> [To-do list]:
(A) In the Dunwich Dynamo FAQ below, who provides the route maps and the half-way hall?
(B) Reproduce word for word the part of the Dunwich Dynamo FAQ below starting with "Minimalist. Honest. Yes" and going on through "Who does it?".

> [Provided passage]:
┏━━
Dunwich Dynamo tickets
Dunwich Dynamo 2011 FAQs: The essentials and coach back tickets
Dunwich Beach If you’ve read these before, please read them yet again for minor changes and darwins. If you’ve not read them before, welcome….deep breath……and careful, this ride will change your life. Dunwich Dynamo?
Simple. A turn-up-and-go challenging slightly-scary free-entry overnight on-tarmac just under 120 mile bicycle ride to the lovely lonely Suffolk sea at Dunwich. More?
It’s not a race. It’s unsupported. There’s no van following. It’s a long way for nearly all of us. There will be times when you wish you were tucked up in bed.
But you’ll love it. The adrenalin buzz, the experience, the achievement, the smiles will cling forever. For a lot of us it’s almost the highlight of our bike year. That rare and precious human collective/supportive thrill is fabulous. Unmissable. We should rule the world. Organisation?
Minimalist. Honest. Yes really. And we aim to keep it like that.
Patrick Field’s London School of Cycling has been in from the start and provides route maps and the half-way hall and food there.
For the past few years Southwark Cyclists have organised the convoy back. This is the twelfth trucking year. Time flies. How many people ride it?
Around 1500 in 2010 in perfect weather – the most so far. Say 1,000 in 2009. Ok weather. 550 in 2008. A wet at the start 450 in 2007 – the weather forecast was truly horrible and it rained hard all night long. We came out of the half way stop into yet more rain. 700 in 2006. In 2005 around 550 did the ride. 430 in 2004. 230 in 2003. Who does it?
Brompton A few semi-pro cyclists, more road bikes every year, more and more littlefixies, a whole fleet of low-life recumbents, several Bromptons, some tandems, a penny-farthing in 2009 year but mostly your average bike-to-workers for whom this is very very long ride. A daunting exciting challenge. How long does it take?
Most get to Dunwich between 7am and 9am the next morning……about 10 hours. Depends on your pace and number of stops. What’s it like?
┗━━
> [Dataset rows]:
┏━━
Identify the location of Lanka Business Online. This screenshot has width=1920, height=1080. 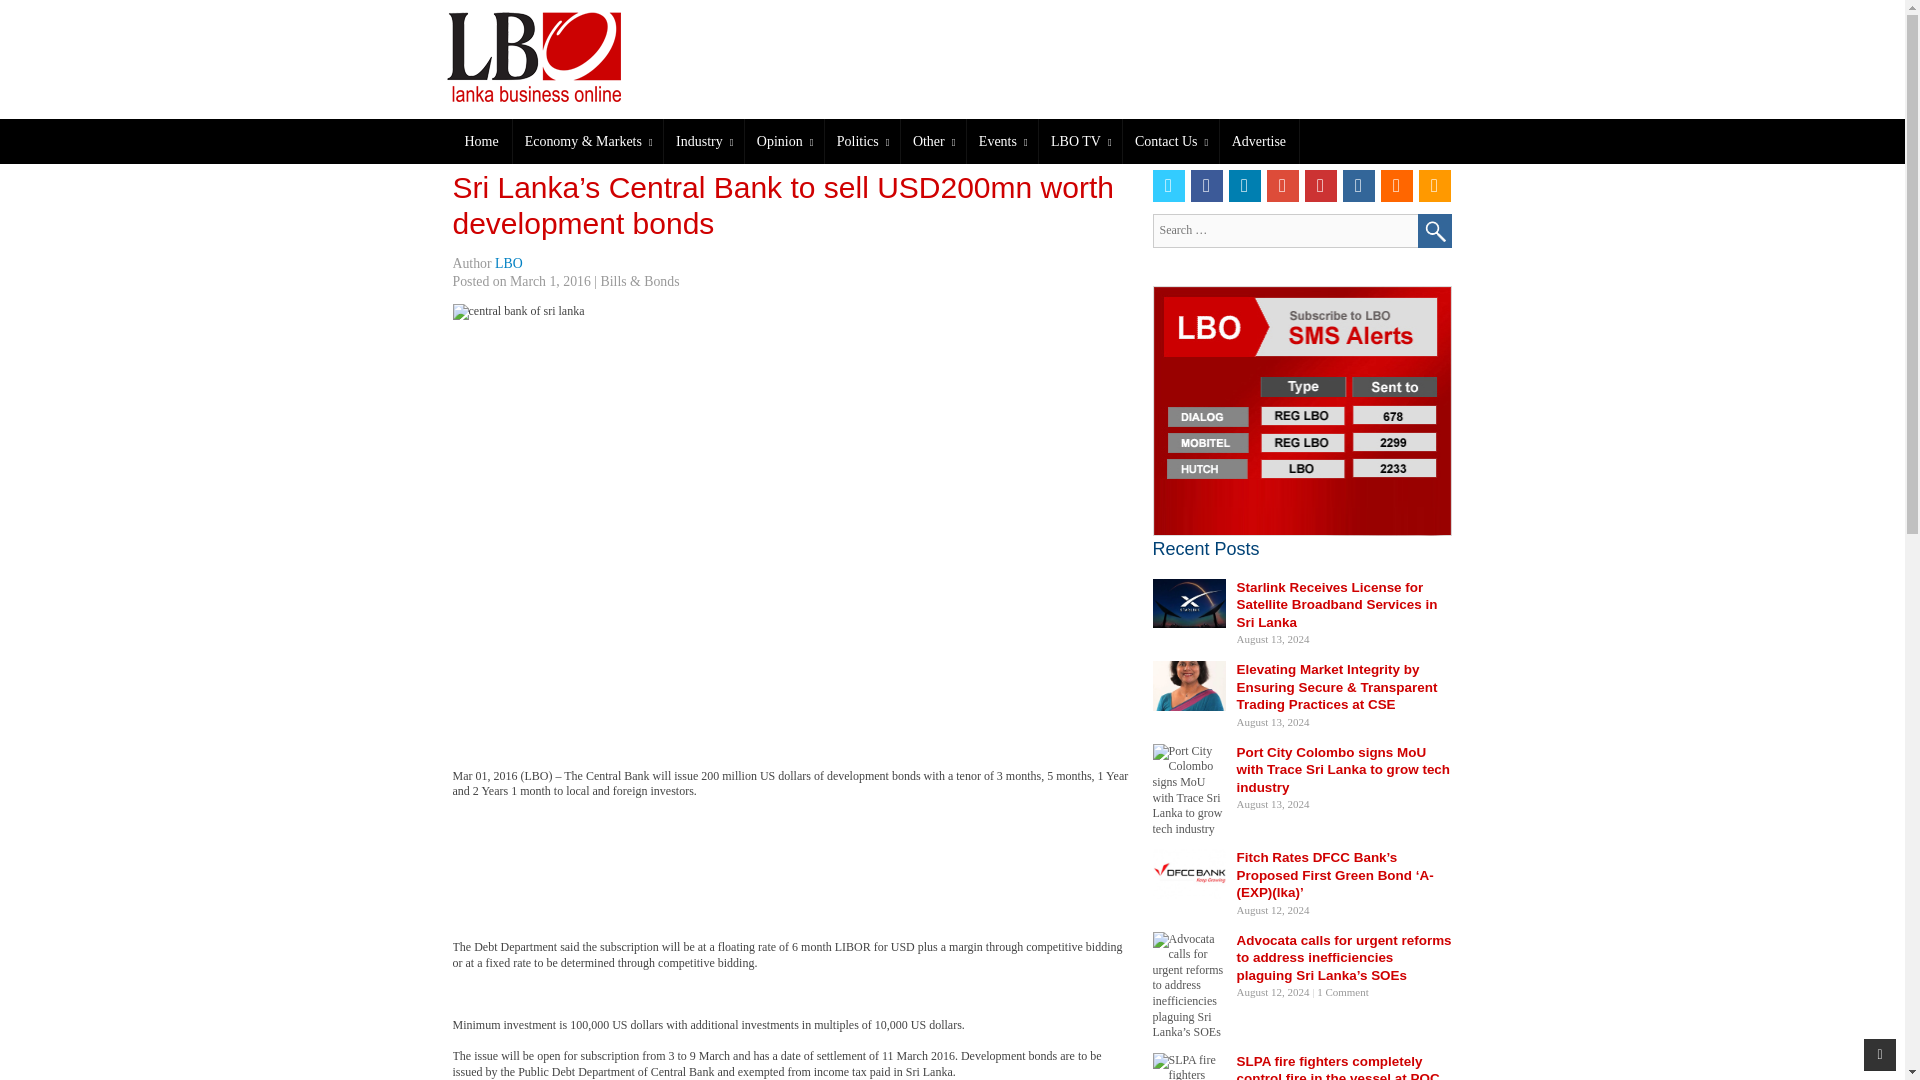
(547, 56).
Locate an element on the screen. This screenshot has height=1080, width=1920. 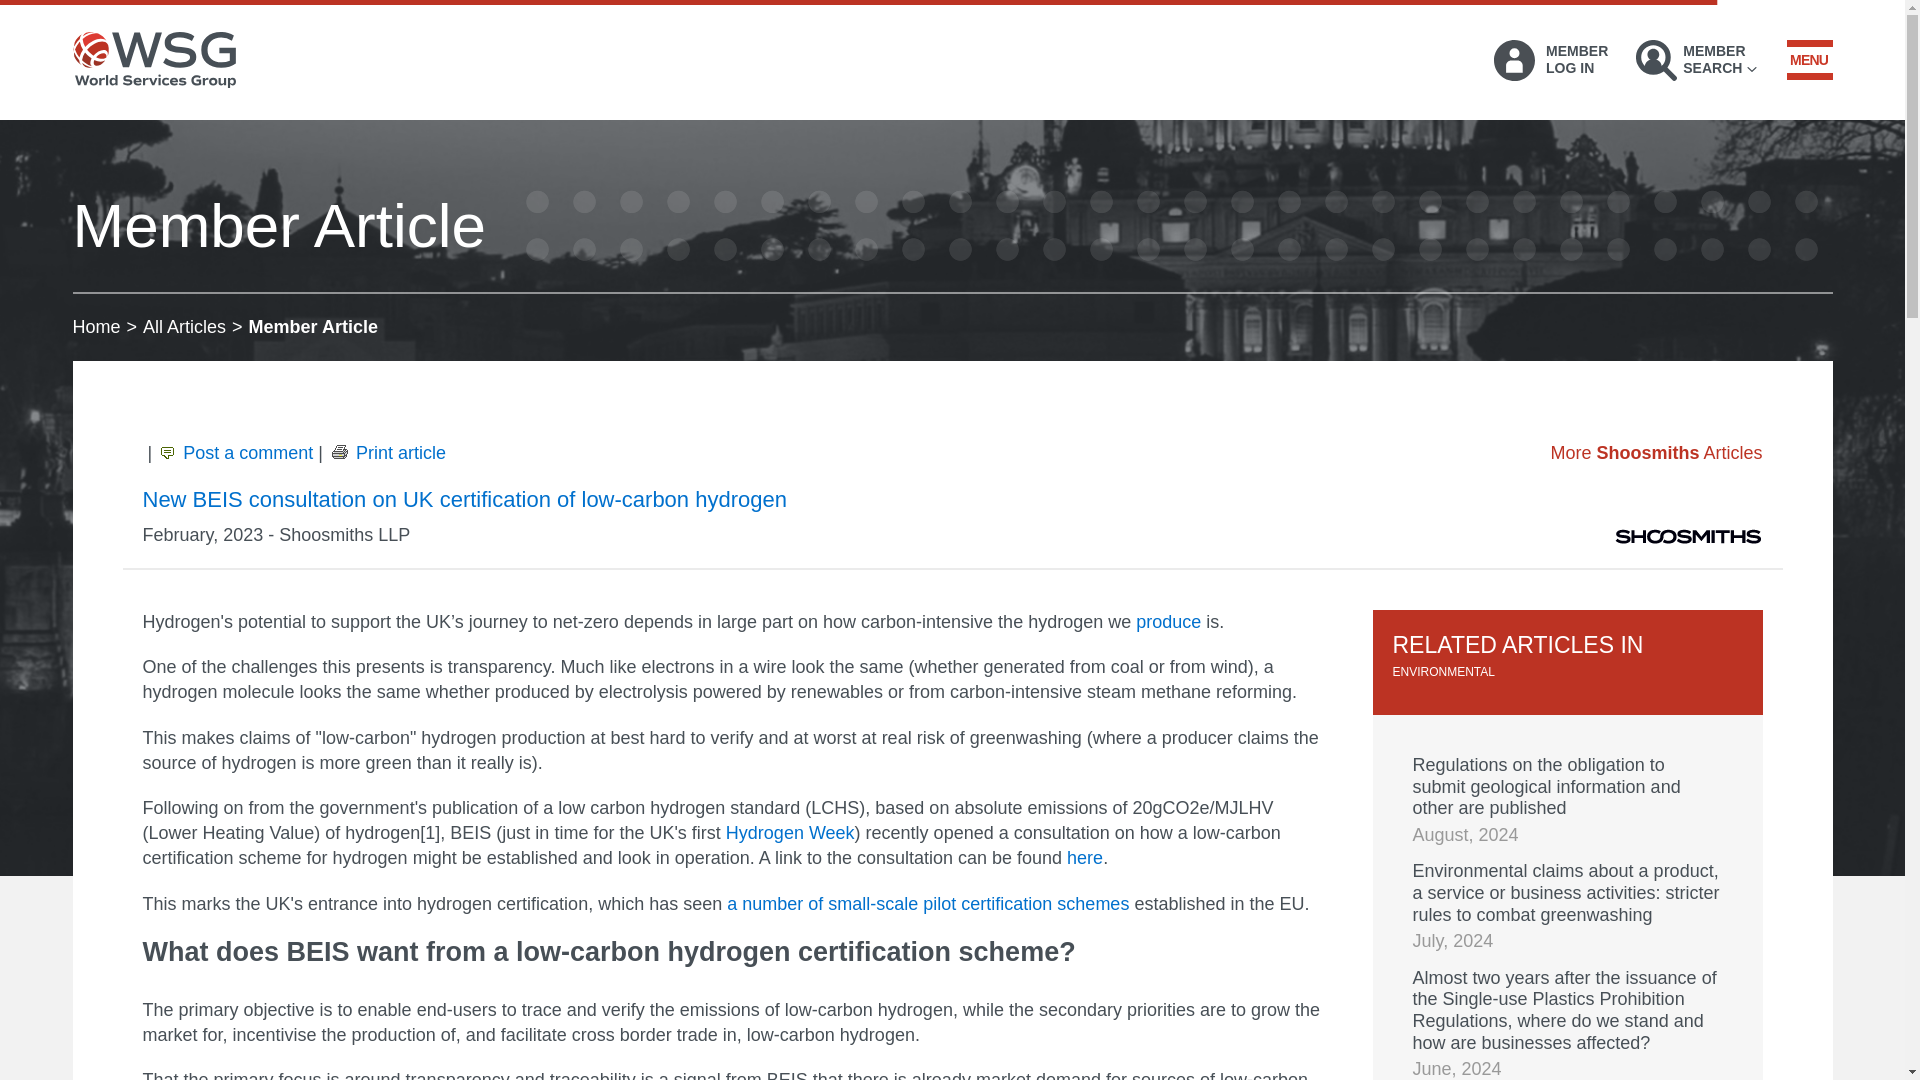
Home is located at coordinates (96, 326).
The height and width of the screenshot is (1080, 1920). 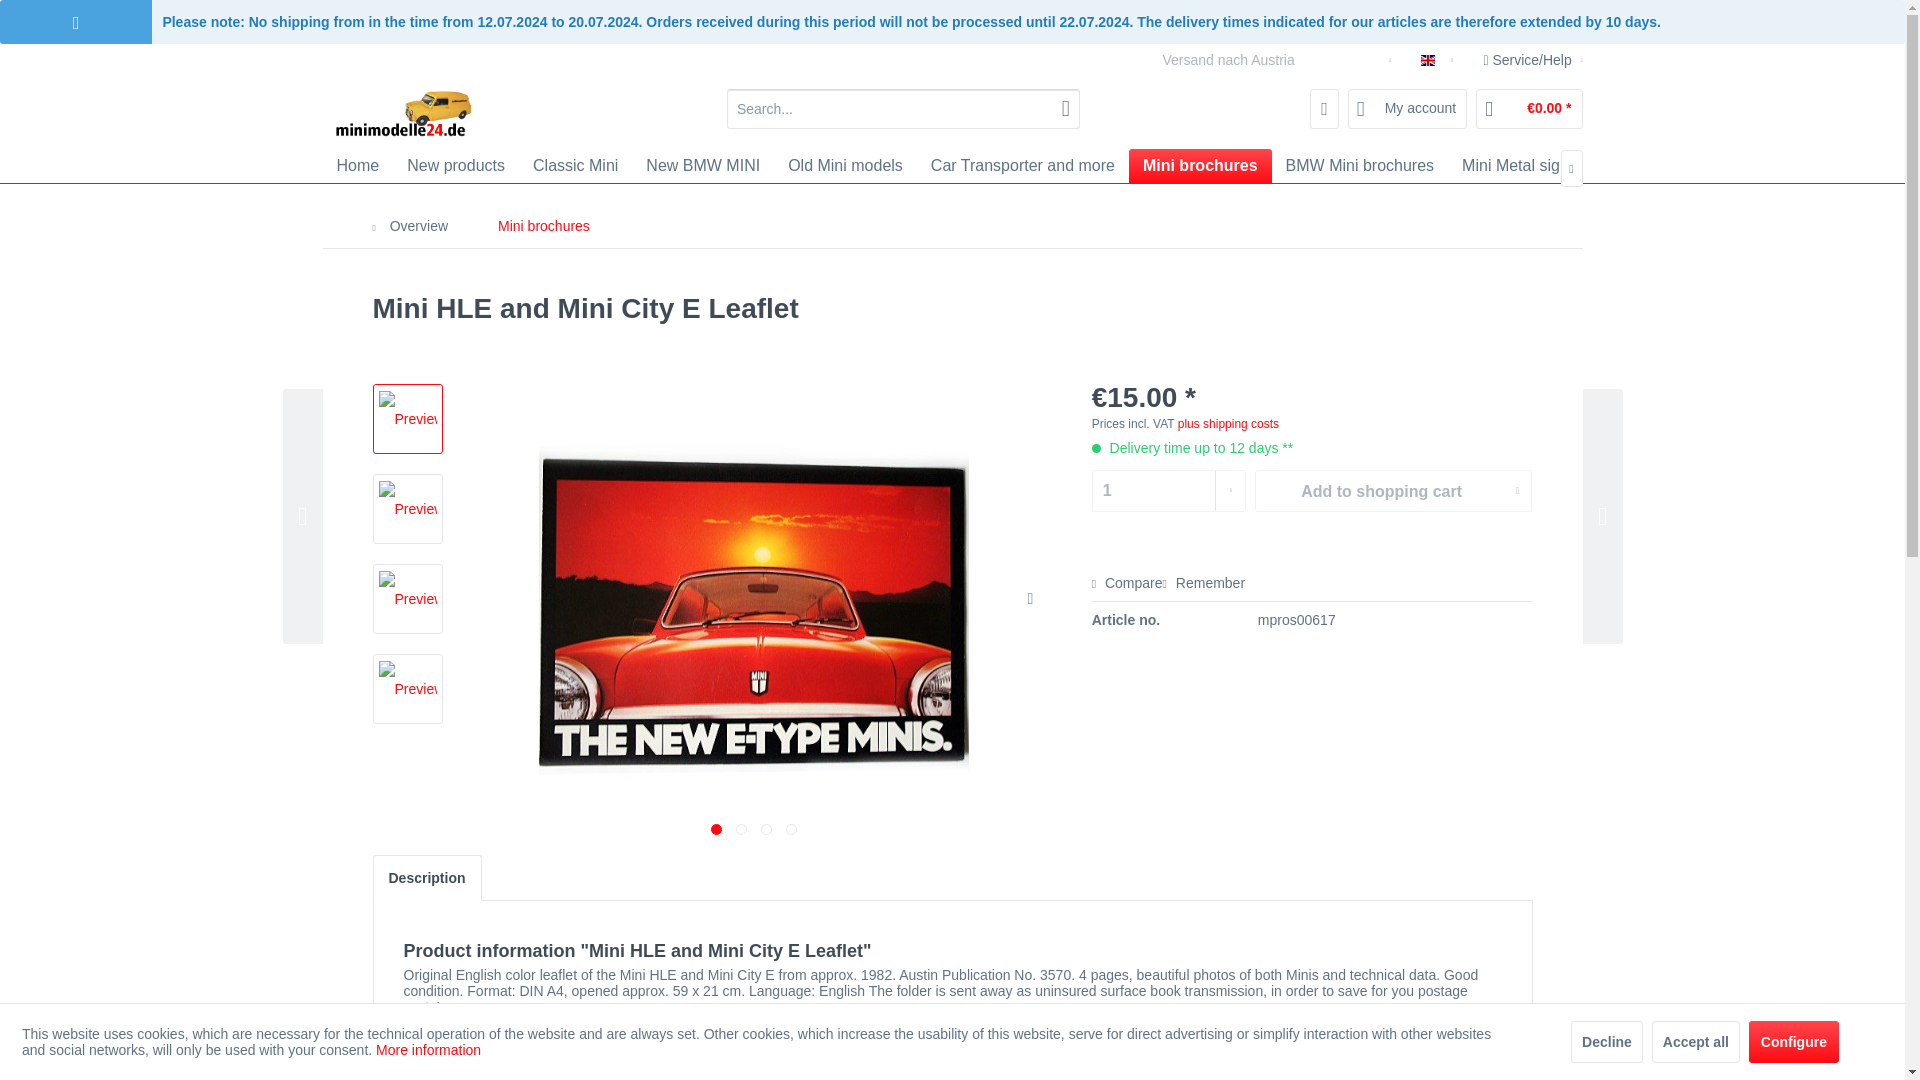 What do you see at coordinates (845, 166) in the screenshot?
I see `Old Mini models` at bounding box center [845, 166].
┗━━
> [The answers]:
(A) Patrick Field’s London School of Cycling provides the route maps and the half-way hall, along with food there.

(B)
Minimalist. Honest. Yes really. And we aim to keep it like that.
Patrick Field’s London School of Cycling has been in from the start and provides route maps and the half-way hall and food there.
For the past few years Southwark Cyclists have organised the convoy back. This is the twelfth trucking year. Time flies. How many people ride it?
Around 1500 in 2010 in perfect weather – the most so far. Say 1,000 in 2009. Ok weather. 550 in 2008. A wet at the start 450 in 2007 – the weather forecast was truly horrible and it rained hard all night long. We came out of the half way stop into yet more rain. 700 in 2006. In 2005 around 550 did the ride. 430 in 2004. 230 in 2003. Who does it?